[Exercise input Boundary: Start]

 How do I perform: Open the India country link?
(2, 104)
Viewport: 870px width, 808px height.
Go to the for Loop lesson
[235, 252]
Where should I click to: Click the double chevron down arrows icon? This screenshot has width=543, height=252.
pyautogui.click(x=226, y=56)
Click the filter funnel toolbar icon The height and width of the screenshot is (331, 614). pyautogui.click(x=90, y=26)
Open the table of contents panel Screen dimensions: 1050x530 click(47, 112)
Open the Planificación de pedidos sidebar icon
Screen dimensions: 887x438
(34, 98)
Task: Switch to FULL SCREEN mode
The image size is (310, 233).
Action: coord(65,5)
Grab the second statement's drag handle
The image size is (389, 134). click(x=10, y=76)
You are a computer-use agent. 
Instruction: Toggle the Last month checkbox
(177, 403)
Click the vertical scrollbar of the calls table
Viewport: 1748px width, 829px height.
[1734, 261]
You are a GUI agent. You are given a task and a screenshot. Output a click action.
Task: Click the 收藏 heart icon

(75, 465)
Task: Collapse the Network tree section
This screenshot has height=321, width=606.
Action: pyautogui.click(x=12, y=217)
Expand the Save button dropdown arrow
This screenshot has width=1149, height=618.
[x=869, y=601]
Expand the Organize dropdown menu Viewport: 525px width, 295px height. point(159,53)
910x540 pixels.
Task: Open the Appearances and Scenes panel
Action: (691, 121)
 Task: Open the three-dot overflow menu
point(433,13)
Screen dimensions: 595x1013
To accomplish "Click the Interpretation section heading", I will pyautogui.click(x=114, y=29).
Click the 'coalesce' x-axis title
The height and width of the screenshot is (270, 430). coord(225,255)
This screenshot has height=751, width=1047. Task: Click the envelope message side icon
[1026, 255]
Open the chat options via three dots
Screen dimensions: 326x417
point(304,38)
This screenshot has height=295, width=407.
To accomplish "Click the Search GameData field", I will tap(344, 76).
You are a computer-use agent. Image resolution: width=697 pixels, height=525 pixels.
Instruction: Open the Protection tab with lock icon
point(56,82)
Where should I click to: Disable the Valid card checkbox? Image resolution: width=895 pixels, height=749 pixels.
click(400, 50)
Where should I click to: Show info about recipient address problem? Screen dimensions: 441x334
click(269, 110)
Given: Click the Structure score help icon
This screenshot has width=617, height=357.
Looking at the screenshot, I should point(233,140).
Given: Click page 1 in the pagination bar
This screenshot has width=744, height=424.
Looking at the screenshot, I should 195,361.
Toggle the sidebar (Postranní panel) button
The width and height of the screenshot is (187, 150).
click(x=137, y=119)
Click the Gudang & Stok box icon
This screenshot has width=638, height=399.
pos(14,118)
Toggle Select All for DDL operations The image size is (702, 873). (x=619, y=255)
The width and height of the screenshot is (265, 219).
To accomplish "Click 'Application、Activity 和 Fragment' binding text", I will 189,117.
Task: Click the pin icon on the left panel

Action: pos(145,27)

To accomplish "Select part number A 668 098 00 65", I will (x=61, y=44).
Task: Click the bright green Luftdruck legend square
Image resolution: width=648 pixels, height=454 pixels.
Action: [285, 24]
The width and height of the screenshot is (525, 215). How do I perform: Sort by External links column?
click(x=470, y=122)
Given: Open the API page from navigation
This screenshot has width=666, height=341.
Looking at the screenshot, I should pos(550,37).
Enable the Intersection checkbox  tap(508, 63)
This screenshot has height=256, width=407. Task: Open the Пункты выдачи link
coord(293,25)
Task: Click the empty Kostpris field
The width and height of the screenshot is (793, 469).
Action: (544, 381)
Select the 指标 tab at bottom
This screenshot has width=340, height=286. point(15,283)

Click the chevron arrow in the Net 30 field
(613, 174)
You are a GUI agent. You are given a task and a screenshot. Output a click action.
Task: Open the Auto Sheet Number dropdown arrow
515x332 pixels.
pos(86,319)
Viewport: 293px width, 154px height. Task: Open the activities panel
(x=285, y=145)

[Exercise input Boundary: End]

What you will do
Please output only the lines from the first line of the entries through the line with "Click the filter", both included, exactly as written.

Response to the exercise
 How do I perform: Open the India country link?
(2, 104)
Viewport: 870px width, 808px height.
Go to the for Loop lesson
[235, 252]
Where should I click to: Click the double chevron down arrows icon? This screenshot has width=543, height=252.
pyautogui.click(x=226, y=56)
Click the filter funnel toolbar icon The height and width of the screenshot is (331, 614). pyautogui.click(x=90, y=26)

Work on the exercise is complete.